Generation of recombinant, carbohydrate-free intercellular adhesion molecule-1 (ICAM-1) and ICAM-1 fragments in Escherichia coli and mapping of epitopes recognized by anti-ICAM-1 monoclonal antibodies

Intercellular adhesion molecule-1 (ICAM-1) has been shown to interact with the integrin leukocyte function associated antigen-1 (LFA-1) in a variety of cell-cell adhesion phenomena. Furthermore, it serves as a receptor for the majority of the Rhinoviruses and for Plasmodium falciparum-infected human erythrocytes. We generated recombinant, carbohydrate-free ICAM-1 and several ICAM-1 fragments by expression in Escherichia coli using the fusion protein expression system pUEX1–3. In Western blot and dot blot analyses we tested mAbs (7F7, 8B9, P3.58-BA3, -BA11, -BA14, -BA19, -BA21, -BA23, -BA24, -BA26, CL203.4 and 84H10) and a polyclonal antiserum directed against native ICAM-1 for their reactivity with these constructs.

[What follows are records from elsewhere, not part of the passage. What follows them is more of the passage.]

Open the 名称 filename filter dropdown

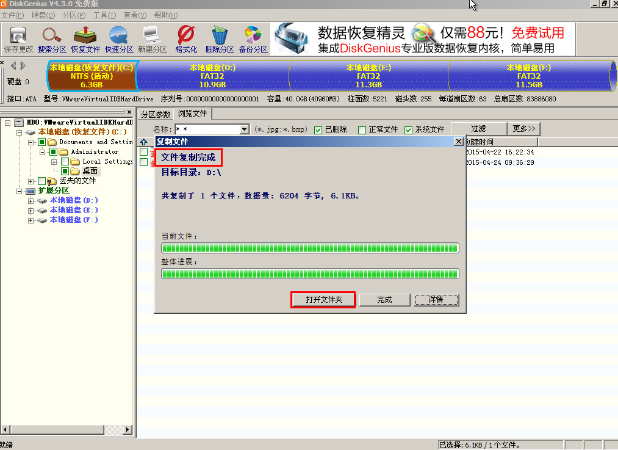coord(245,129)
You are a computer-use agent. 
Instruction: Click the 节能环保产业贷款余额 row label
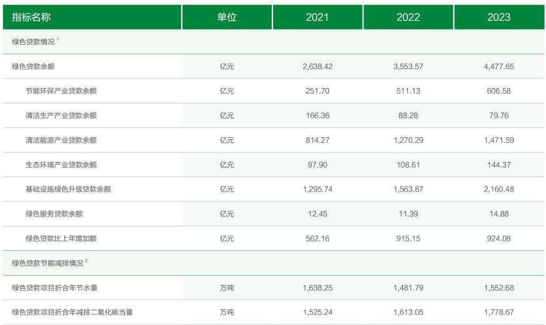61,91
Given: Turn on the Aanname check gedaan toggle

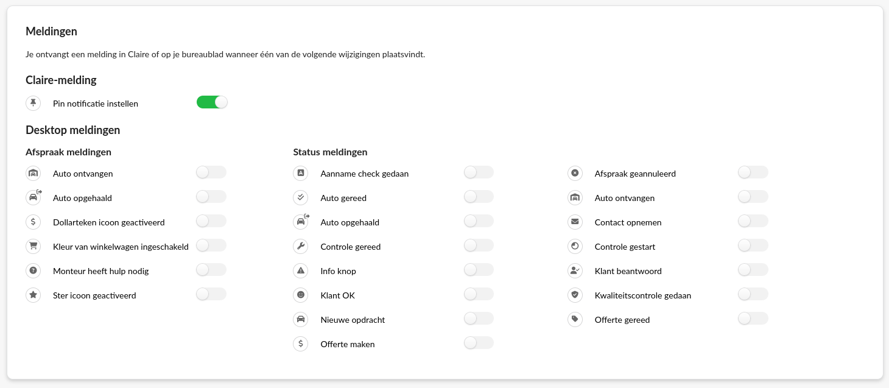Looking at the screenshot, I should (479, 172).
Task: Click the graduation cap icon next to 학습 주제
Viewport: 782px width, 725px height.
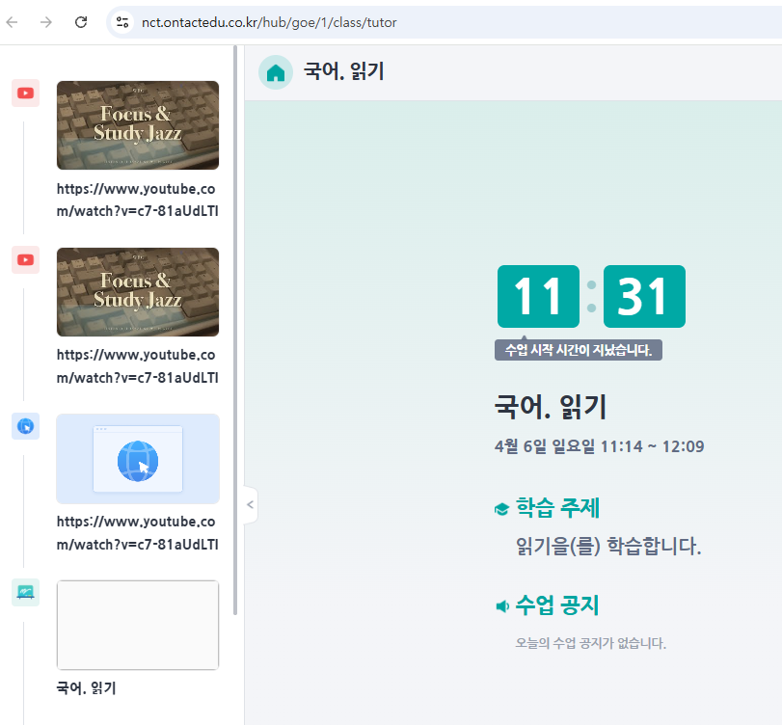Action: (x=501, y=508)
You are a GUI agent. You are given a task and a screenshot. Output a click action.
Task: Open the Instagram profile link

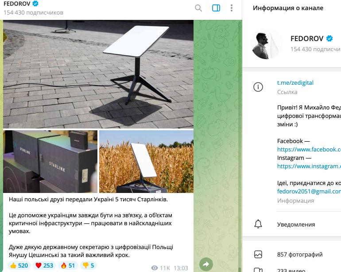pos(309,166)
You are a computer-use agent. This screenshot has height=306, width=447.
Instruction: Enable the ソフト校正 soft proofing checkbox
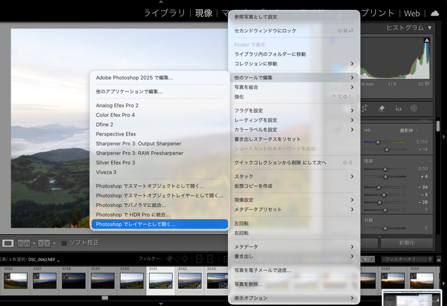64,243
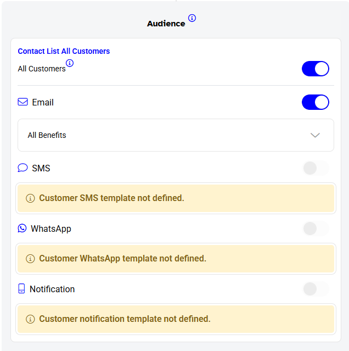Click the Customer SMS template not defined alert

coord(176,198)
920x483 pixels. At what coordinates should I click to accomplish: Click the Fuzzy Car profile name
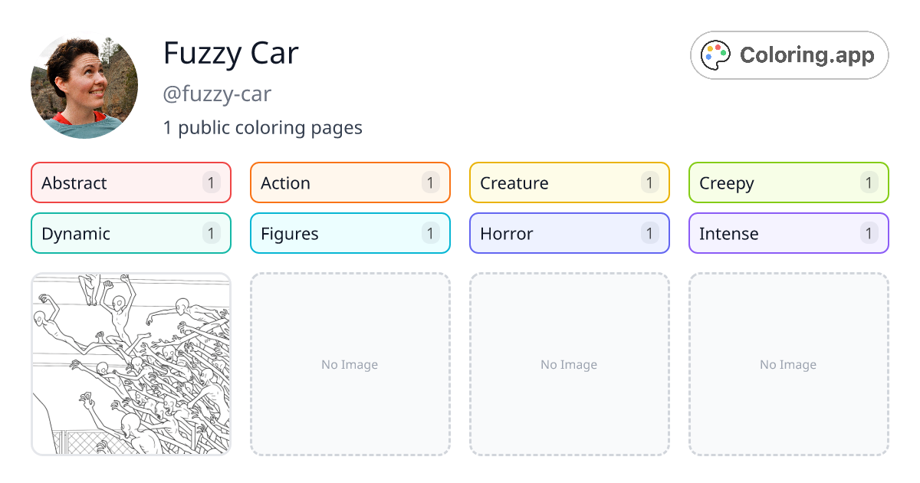(x=231, y=53)
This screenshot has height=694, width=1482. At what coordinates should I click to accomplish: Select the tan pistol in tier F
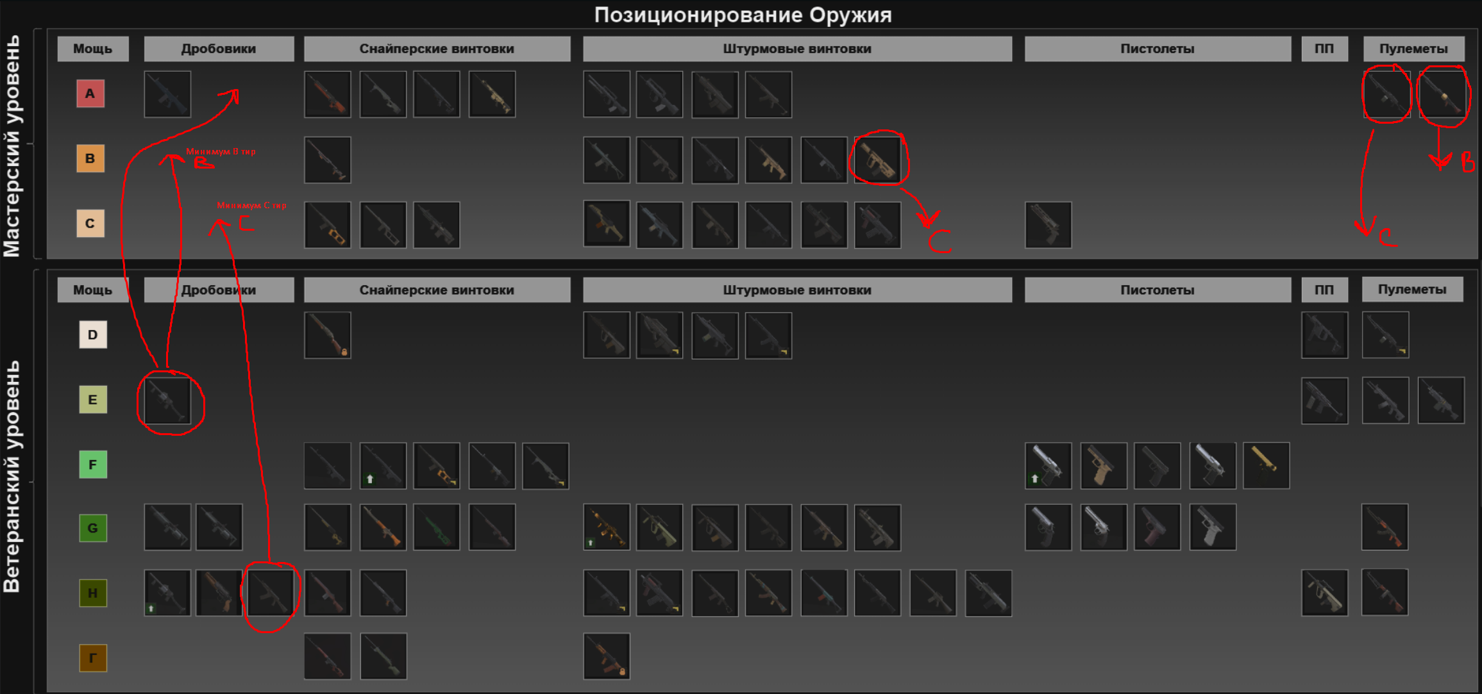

We were able to localize the binding site for the mAbs P3.58-BA3, -BA11, -BA14, -BA19, -BA21, -BA23, -BA24 and -BA26 at domain 5, whereas the mAbs 7F7, 8B9, CL203.4 and 84H10 did not recognize the recombinant, carbohydrate-free ICAM-1. Our findings suggest the presence of an immunodominant epitope on domain 5 of ICAM-1.